Cuproptosis engages in c-Myc-mediated breast cancer stemness

BACKGROUND: Intra-tumoral heterogeneity (ITH) is a distinguished hallmark of cancer, and cancer stem cells (CSCs) contribute to this malignant characteristic. Therefore, it is of great significance to investigate and even target the regulatory factors driving intra-tumoral stemness. c-Myc is a vital oncogene frequently overexpressed or amplified in various cancer types, including breast cancer. Our previous study indicated its potential association with breast cancer stem cell (BCSC) biomarkers. METHODS: In this research, we performed immunohistochemical (IHC) staining on sixty breast cancer surgical specimens for c-Myc, CD44, CD24, CD133 and ALDH1A1. Then, we analyzed transcriptomic atlas of 1533 patients with breast cancer from public database. RESULTS: IHC staining indicated the positive correlation between c-Myc and BCSC phenotype. Then, we used bioinformatic analysis to interrogate transcriptomics data of 1533 breast cancer specimens and identified an intriguing link among c-Myc, cancer stemness and copper-induced cell death (also known as “cuproptosis”).

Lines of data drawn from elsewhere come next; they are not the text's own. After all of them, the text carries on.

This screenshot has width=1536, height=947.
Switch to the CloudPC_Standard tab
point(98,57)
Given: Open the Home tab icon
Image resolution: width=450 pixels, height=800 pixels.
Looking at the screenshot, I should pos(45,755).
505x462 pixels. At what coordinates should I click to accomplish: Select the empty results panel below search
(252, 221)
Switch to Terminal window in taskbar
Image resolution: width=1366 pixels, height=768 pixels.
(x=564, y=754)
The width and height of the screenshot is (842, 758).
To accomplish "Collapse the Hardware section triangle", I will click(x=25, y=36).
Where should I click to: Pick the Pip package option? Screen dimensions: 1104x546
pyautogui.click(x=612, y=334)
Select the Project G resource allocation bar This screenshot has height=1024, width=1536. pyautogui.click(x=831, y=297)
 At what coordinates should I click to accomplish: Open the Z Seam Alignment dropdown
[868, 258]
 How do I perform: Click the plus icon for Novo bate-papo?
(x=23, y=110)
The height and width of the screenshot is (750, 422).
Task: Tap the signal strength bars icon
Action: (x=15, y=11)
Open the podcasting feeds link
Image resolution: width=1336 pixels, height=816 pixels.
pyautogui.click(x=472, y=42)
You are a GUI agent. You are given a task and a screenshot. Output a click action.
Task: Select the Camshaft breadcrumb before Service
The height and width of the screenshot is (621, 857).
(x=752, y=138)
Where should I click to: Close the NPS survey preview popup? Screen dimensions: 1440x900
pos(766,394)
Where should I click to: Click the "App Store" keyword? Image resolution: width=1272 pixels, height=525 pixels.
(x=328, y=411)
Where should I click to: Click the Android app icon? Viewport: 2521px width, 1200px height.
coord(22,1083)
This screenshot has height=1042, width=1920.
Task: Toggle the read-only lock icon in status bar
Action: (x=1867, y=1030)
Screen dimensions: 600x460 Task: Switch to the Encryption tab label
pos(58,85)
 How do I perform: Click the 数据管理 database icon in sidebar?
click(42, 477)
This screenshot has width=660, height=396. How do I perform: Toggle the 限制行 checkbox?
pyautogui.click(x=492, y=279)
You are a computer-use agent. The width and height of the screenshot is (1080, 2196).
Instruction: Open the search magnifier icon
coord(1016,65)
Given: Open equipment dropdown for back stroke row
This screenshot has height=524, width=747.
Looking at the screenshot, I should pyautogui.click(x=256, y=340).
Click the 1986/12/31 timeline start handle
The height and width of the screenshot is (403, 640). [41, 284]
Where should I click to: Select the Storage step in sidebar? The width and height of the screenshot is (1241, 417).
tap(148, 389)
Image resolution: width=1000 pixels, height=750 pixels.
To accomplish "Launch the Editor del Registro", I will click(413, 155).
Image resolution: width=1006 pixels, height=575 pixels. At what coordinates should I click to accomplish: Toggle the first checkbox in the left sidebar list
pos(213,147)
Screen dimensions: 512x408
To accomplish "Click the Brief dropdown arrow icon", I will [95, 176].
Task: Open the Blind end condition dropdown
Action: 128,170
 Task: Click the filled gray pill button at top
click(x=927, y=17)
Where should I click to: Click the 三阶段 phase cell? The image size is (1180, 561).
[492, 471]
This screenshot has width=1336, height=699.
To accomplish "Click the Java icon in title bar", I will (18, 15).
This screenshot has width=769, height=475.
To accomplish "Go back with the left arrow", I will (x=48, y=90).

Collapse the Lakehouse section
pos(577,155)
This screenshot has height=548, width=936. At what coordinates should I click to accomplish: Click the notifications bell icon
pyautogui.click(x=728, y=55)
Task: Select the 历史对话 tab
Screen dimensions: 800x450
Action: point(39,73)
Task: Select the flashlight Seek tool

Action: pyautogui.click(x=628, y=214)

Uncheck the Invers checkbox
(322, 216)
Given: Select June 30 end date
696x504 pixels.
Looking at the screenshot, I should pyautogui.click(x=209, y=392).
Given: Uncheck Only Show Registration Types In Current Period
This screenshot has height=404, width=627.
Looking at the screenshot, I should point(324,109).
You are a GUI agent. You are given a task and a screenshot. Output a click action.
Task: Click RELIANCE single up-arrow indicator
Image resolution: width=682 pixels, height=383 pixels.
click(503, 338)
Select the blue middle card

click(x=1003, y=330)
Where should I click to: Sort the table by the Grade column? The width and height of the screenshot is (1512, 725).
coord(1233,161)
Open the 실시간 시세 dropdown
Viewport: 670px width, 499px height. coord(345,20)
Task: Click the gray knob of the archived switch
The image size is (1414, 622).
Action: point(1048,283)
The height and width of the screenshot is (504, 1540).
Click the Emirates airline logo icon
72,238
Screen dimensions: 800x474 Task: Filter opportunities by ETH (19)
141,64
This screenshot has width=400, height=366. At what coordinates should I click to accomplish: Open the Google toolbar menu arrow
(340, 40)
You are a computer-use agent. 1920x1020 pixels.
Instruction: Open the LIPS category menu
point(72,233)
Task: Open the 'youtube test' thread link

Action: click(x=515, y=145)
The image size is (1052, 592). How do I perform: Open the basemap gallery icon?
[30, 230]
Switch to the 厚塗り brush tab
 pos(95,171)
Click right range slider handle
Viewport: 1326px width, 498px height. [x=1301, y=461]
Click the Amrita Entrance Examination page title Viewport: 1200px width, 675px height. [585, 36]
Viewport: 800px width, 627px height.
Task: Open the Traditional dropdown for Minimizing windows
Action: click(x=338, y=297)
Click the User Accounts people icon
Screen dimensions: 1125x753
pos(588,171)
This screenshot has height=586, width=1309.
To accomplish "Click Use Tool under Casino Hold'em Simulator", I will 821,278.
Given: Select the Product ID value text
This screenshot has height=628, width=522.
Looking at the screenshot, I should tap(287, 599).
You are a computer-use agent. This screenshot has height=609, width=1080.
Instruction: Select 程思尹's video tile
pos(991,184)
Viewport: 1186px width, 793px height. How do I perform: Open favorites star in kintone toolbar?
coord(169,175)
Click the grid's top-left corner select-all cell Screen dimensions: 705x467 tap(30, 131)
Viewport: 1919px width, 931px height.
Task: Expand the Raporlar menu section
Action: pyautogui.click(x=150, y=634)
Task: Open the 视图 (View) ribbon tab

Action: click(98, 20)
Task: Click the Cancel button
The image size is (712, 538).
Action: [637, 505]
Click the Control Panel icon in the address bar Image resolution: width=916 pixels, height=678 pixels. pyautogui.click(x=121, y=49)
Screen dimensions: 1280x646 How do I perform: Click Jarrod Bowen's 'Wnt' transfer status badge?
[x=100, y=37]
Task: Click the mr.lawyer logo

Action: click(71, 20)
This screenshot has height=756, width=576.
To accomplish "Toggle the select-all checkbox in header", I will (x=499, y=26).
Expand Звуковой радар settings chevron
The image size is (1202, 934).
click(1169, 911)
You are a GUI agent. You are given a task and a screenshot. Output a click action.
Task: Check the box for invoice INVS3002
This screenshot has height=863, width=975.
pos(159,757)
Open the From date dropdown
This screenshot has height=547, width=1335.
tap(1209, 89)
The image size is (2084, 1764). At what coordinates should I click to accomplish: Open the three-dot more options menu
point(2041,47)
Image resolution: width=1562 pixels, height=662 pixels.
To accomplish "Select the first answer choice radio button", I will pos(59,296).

We screened out cuproptosis-related characteristics that predicts poor clinical outcomes and found that the pro-tumoral cuproptosis-based features were putatively enriched in MYC-targets and showed a significantly positive correlation with cancer stemness. CONCLUSION: In addition to previous reports on its oncogenic roles, c-Myc showed significant correlation to stemness phenotype and copper-induced cell toxicity in breast cancer tissues. Moreover, transcriptomics data demonstrated that pro-tumoral cuproptosis biomarkers had putative positive association with cancer stemness. This research combined clinical samples with large-scale bioinformatic analysis, covered description and deduction, bridged classic oncogenic mechanisms to innovative opportunities, and inspired the development of copper-based nanomaterials in targeting highly heterogeneous tumors. SUPPLEMENTARY INFORMATION: The online version contains supplementary material available at 10.1186/s12967-023-04204-5.